Clock Faces
I’ve been designing clock faces since I was a kid. The problem of creating an attractive, legible, and original clock face is very appealing to me. Working with the standard circular face and two (or three) hands, this is a very constrained problem. Yet I’ve felt it was ripe for creative design and variation.
A great way to see new designs in action, and easily modify them, is to make them first on the computer. I’ve written programs to render my clock designs on almost every computer I’ve ever owned or used, from my original 128k black-and-white Mac, to the Blit at Bell Labs, to my TiVo, to my iPhone. Here’s a simple starting point written in Processing for my desktop: the “hands” are the gray line running from the center of the design to the top. In this design, the hands stay still, while the clock face rotates under them. The innermost ring reports the hours, the middle ring the minutes, and the outer ring the seconds. In this snapshot, it’s about 11:22:59. I like the idea of reversing the roles of what parts remain static and which parts move.
Of course, clocks can be much more abstract.
Here’s a one-hour clock, inspired by an hourglass. At the start of each hour, a grid of 3600 dots appears at the top of the screen: this gives us one dot for each second in the hour. The dots are multicolored to add some visual interest. Over time, the dots fall, starting in the upper-left and working right and down. One dot falls per second, but it takes each dot a few seconds to drift to the bottom the screen along a curvy, meandering path. Here we see 10 or 11 dots in motion. The dots end up at the bottom of the screen in a jumble. At the end of the hour, the dots fly back up into formation, and it all starts over again. This isn’t meant for telling the time exactly, but for just getting a visual estimate. You can eyeball how much of the grid is gone, or how many dots are at the bottom, or both, and work out about how far into the hour you are.

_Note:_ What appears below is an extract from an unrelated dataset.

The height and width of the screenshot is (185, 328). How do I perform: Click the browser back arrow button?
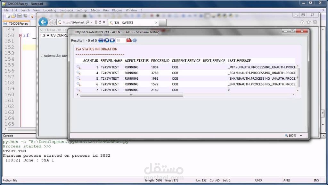point(43,22)
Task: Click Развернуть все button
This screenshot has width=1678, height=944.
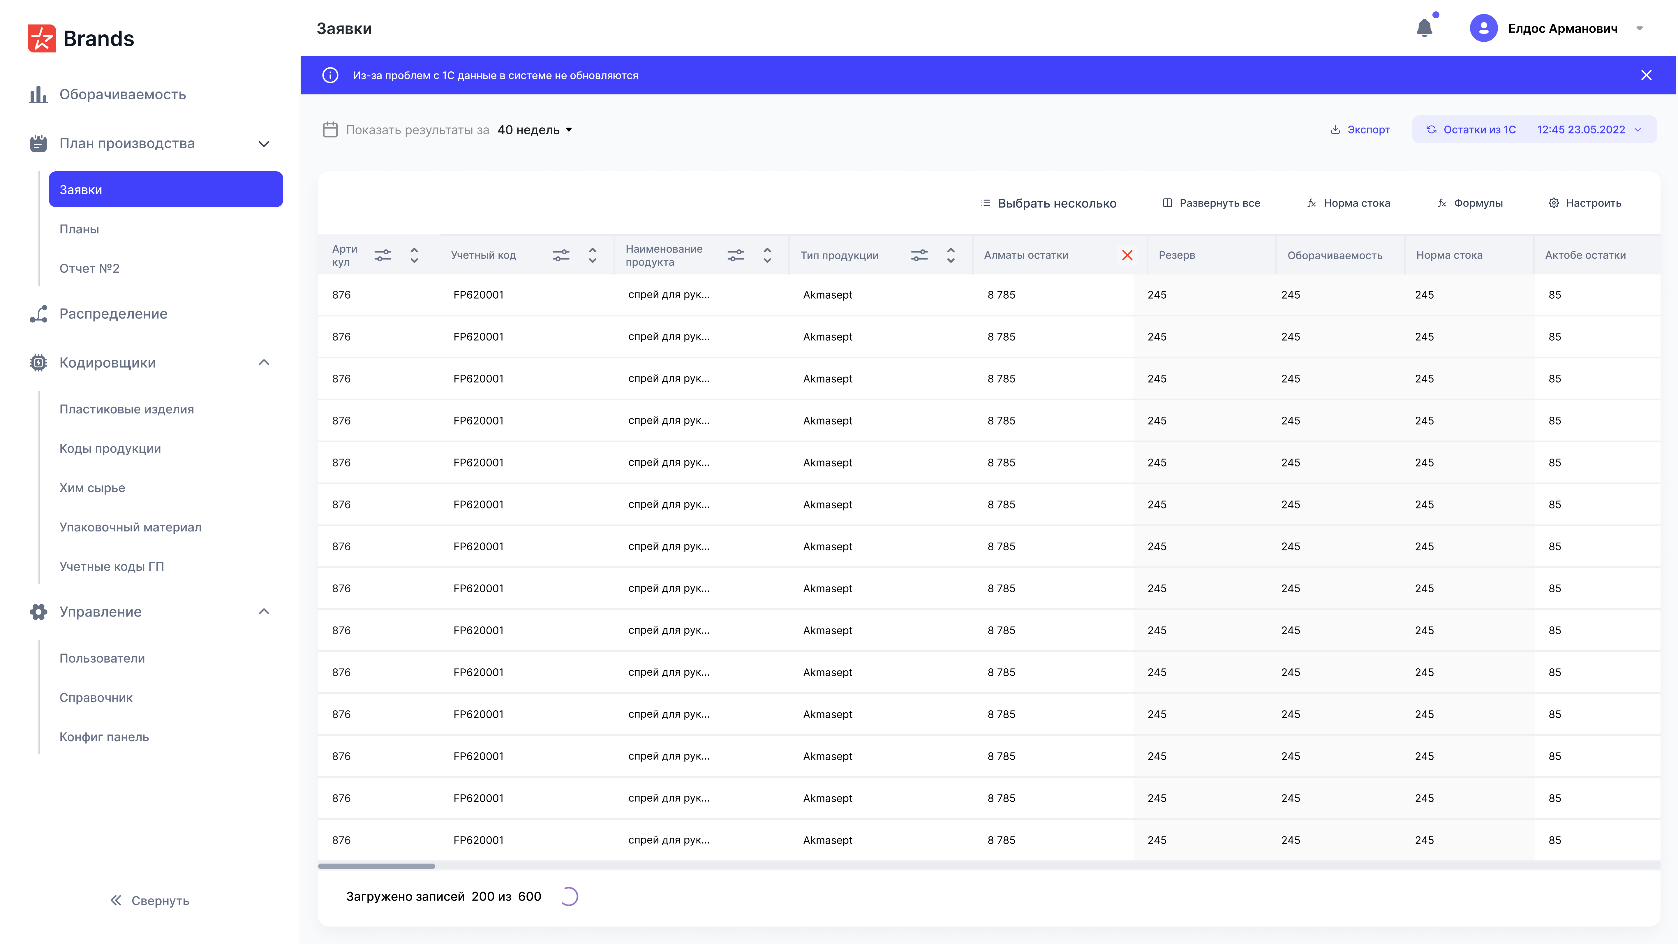Action: click(1211, 203)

Of the hundreds (or thousands) of clock faces I’ve designed, I’ve probably made only a few dozen. I usually start with a AA battery-driven quartz mechanism, like those driving almost every wall clock made today. I cut my clock parts out of colored card or sheets of colored foam. The trickiest part is usually getting the new hands to connect up properly with the two little cylinders exposed by the quartz mechanism. In this clock, the outer minute hand points outward, while the minute hand points inward. Ideally, you wouldn’t perceive them as two separate objects; they’d appear as a single white band with two curved, pointy bits. The downside of making this clock in real life are that you can see a shadow between the two white pieces, and you can also see the thin, black arms connecting them to the center.
I like the simplicity of this design. The black face hides the rods connecting the hands to the center, so the white ring and the dots on top of it appear to be floating. The solid white disk indicates the hour, and the white ring with a block center indicates the minute. In my mind, the two hands would appear to be a single piece. But this time the physical limits on achieving that worked out in my favor, because I like seeing the minute hand floating over the hour hand like this. That the three small yellow circles are at 3, 6, and 9 o’clock. The topmost yellow circle is the largest: this marks 12 o’clock, so you hang the clock with this circle at the top.

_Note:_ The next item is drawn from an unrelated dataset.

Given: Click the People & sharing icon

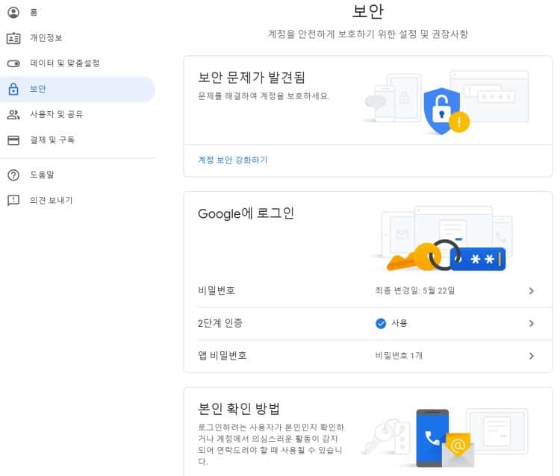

I’ve got a huge number of clock faces in my archives, and I’m always adding to them. Some clocks really can’t be made out of physical materials, and they’re perfect candidates for computer implementation. If the day comes when we’re all wearing high-resolution displays on our wrists, I’ll be able to bring all my clock faces to life for daily use. But as much as I love digital implementations, they don’t carry quite the same reward that comes from making a real, physical clock, hanging it on the wall, and using it to tell time.